41 f2l + 57 oll + 21 pll = 119 algorithms.
i'm confused which one to learn, if i reach the limit with roux.


----------



## fleeting_penguin (Sep 16, 2007)

Which will get lower move counts, MGLS or VH?


----------



## Johannes91 (Sep 16, 2007)

MGLS should get lower move counts. VH is not very useful unless you are going to learn ZB later.


----------



## h3ndrik (Sep 16, 2007)

Johannes91 said:


> VH is not very useful unless you are going to learn ZB later.



could you explain why VH isn't useful unless you are going to learn ZB?
at the moment I'm using roux, but I think about switching methods in the near future. so why should i prefer fridrich over VH?


----------



## DanHarris (Sep 16, 2007)

Yeah, please explain.

VH is very useful, even if you do not learn ZB. However, it was originally intended to be a stepping stone between Fridrich and ZB.

Cheers,
Dan


----------



## Johannes91 (Sep 16, 2007)

DanHarris said:


> VH is very useful, even if you do not learn ZB.


Explain that first, because I can't see how it's very useful.


----------



## DanHarris (Sep 16, 2007)

We asked first, but anyway...

VH is useful because it teaches you about edge control, it causes you to learn another set of great algorithms (the COLL), most of which are just as fast to execute as OLL and it greatly increases your chance of a PLL skip or else it gives you a vastly improved PLL (no more nasty N's or E's, only edge cycles!)


----------



## fleeting_penguin (Sep 16, 2007)

I don't think that significantly improves time over Fridrich though.

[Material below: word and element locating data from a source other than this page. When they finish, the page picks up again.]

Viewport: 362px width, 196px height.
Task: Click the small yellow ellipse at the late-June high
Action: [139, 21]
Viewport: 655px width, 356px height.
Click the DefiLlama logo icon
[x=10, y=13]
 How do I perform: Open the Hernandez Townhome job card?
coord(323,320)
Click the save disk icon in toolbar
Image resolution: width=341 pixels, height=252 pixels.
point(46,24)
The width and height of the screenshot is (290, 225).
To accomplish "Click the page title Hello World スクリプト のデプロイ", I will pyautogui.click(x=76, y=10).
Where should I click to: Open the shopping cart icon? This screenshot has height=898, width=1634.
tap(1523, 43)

But that does raise a question, namely should a person who has a 3-look LL down well learn the other 50-some OLLs or do VH or MGLS or some other Fridrich variation, or if the times will not be improved by learning these variations.


----------



## Johannes91 (Sep 16, 2007)

It's more about F2L and how good the cuber in question is, 3-look is enough until you are very fast.

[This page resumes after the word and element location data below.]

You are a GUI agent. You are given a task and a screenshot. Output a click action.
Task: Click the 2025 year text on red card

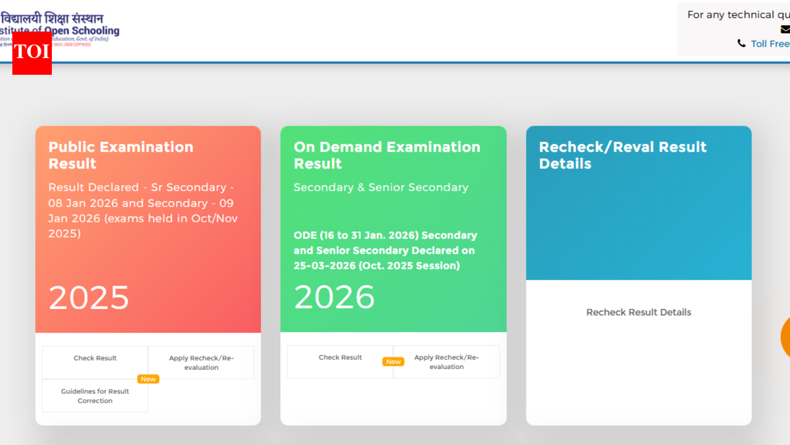click(x=88, y=297)
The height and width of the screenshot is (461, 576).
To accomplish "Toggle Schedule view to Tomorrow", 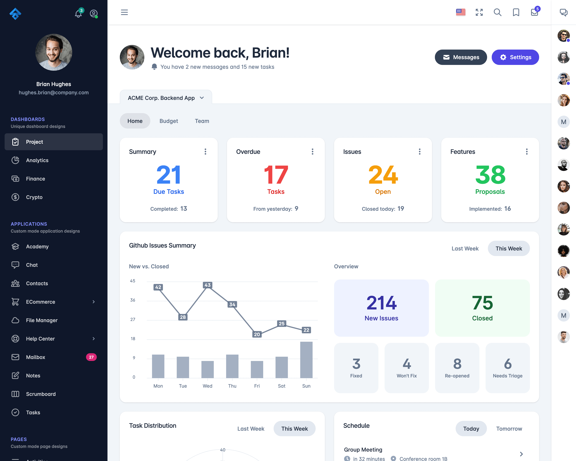I will point(509,429).
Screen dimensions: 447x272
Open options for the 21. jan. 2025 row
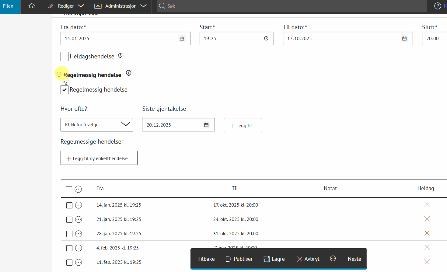pyautogui.click(x=79, y=219)
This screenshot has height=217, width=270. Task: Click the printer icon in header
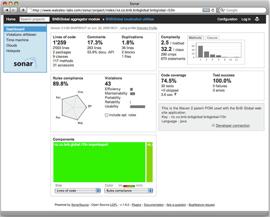[257, 19]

VH makes solving the last F2L-pair considerably slower compared to Fridrich, and slightly easier LL doesn't compensate enough for that IMO. As a speedcubing method I can't see how it could be even as good as Fridrich (and yes, I have experimented with both).

Fridrich cubers don't need to understand edge control, and if somebody wants to learn it then Petrus or ZZ would be the way to go. VH does require a bunch of algorithms but I don't understand why that's a good thing.


----------



## fleeting_penguin (Sep 16, 2007)

Johannes, is MGLS significantly better than Fridrich?


----------



## joey (Sep 16, 2007)

To me, (maybe apart from LBL), no method is significantly better than any other method.


----------



## h3ndrik (Sep 16, 2007)

another possibility would be only learning the 7 COLL where the edges are already oriented. it would leave you with a PLL. 
you could have a 2 look last layer with 39 (32 VHF2L + 7 COLL) 'OLL' algorithms instead of 57 Fridrich OLL algorithms.
so it could be easier for beginners due to less algorithms.


----------



## fleeting_penguin (Sep 16, 2007)

Well, I guess the question I have is, is there a method (variation on Fridrich) that requires less algs than ZB but will still get better times than Fridrich? It seems neither MGLS or VH does this, and that Fridrich (with some extras such as basic COLL and Xcross) is indeed the best layer by layer method for the majority of cubers (the ones who don't want to learn a thousand algorithms)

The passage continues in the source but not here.